— START OF Input rows —
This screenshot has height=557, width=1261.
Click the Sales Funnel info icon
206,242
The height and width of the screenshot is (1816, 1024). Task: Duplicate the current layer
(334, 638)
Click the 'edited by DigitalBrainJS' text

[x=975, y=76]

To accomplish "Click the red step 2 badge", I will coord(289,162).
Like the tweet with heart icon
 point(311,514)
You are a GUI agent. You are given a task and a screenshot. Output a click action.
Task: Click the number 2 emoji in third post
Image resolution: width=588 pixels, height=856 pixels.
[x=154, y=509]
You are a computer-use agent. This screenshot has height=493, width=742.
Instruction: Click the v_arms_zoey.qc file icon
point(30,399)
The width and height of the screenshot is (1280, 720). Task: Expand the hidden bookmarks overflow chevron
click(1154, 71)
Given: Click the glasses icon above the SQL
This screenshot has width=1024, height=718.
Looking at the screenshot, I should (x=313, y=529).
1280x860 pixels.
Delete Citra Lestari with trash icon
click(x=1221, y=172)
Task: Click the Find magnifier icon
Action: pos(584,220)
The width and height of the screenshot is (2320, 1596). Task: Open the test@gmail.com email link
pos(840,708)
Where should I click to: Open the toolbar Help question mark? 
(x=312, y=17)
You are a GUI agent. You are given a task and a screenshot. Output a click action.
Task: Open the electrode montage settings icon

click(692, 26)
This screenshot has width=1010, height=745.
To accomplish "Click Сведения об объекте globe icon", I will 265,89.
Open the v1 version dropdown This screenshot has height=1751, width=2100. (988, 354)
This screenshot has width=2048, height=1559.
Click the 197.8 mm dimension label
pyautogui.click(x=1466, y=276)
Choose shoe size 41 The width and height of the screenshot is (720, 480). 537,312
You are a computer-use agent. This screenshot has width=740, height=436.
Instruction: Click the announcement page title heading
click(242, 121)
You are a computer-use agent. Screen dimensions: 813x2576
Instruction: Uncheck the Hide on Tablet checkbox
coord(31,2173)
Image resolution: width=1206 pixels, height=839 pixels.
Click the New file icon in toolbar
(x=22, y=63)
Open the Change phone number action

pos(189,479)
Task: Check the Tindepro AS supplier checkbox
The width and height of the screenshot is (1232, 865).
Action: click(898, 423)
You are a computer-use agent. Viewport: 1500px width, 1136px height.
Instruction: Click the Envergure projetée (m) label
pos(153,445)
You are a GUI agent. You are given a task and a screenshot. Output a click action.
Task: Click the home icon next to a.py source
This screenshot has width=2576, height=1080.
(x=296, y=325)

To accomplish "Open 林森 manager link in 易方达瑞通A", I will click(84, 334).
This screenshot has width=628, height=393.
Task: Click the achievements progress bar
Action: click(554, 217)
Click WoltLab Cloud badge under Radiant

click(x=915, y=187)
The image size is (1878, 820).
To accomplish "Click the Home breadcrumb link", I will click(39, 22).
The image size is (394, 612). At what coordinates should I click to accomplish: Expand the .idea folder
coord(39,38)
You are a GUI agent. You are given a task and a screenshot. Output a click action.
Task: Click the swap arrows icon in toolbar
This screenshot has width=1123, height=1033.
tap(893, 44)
— END OF Input rows —
Please copy the lines from the start of the records up to and including the line with "(x=312, y=17)", with nothing changed.

This screenshot has height=557, width=1261.
Click the Sales Funnel info icon
206,242
The height and width of the screenshot is (1816, 1024). Task: Duplicate the current layer
(334, 638)
Click the 'edited by DigitalBrainJS' text

[x=975, y=76]

To accomplish "Click the red step 2 badge", I will coord(289,162).
Like the tweet with heart icon
 point(311,514)
You are a GUI agent. You are given a task and a screenshot. Output a click action.
Task: Click the number 2 emoji in third post
Image resolution: width=588 pixels, height=856 pixels.
[x=154, y=509]
You are a computer-use agent. This screenshot has height=493, width=742.
Instruction: Click the v_arms_zoey.qc file icon
point(30,399)
The width and height of the screenshot is (1280, 720). Task: Expand the hidden bookmarks overflow chevron
click(1154, 71)
Given: Click the glasses icon above the SQL
This screenshot has width=1024, height=718.
Looking at the screenshot, I should (x=313, y=529).
1280x860 pixels.
Delete Citra Lestari with trash icon
click(x=1221, y=172)
Task: Click the Find magnifier icon
Action: pos(584,220)
The width and height of the screenshot is (2320, 1596). Task: Open the test@gmail.com email link
pos(840,708)
Where should I click to: Open the toolbar Help question mark? 
(x=312, y=17)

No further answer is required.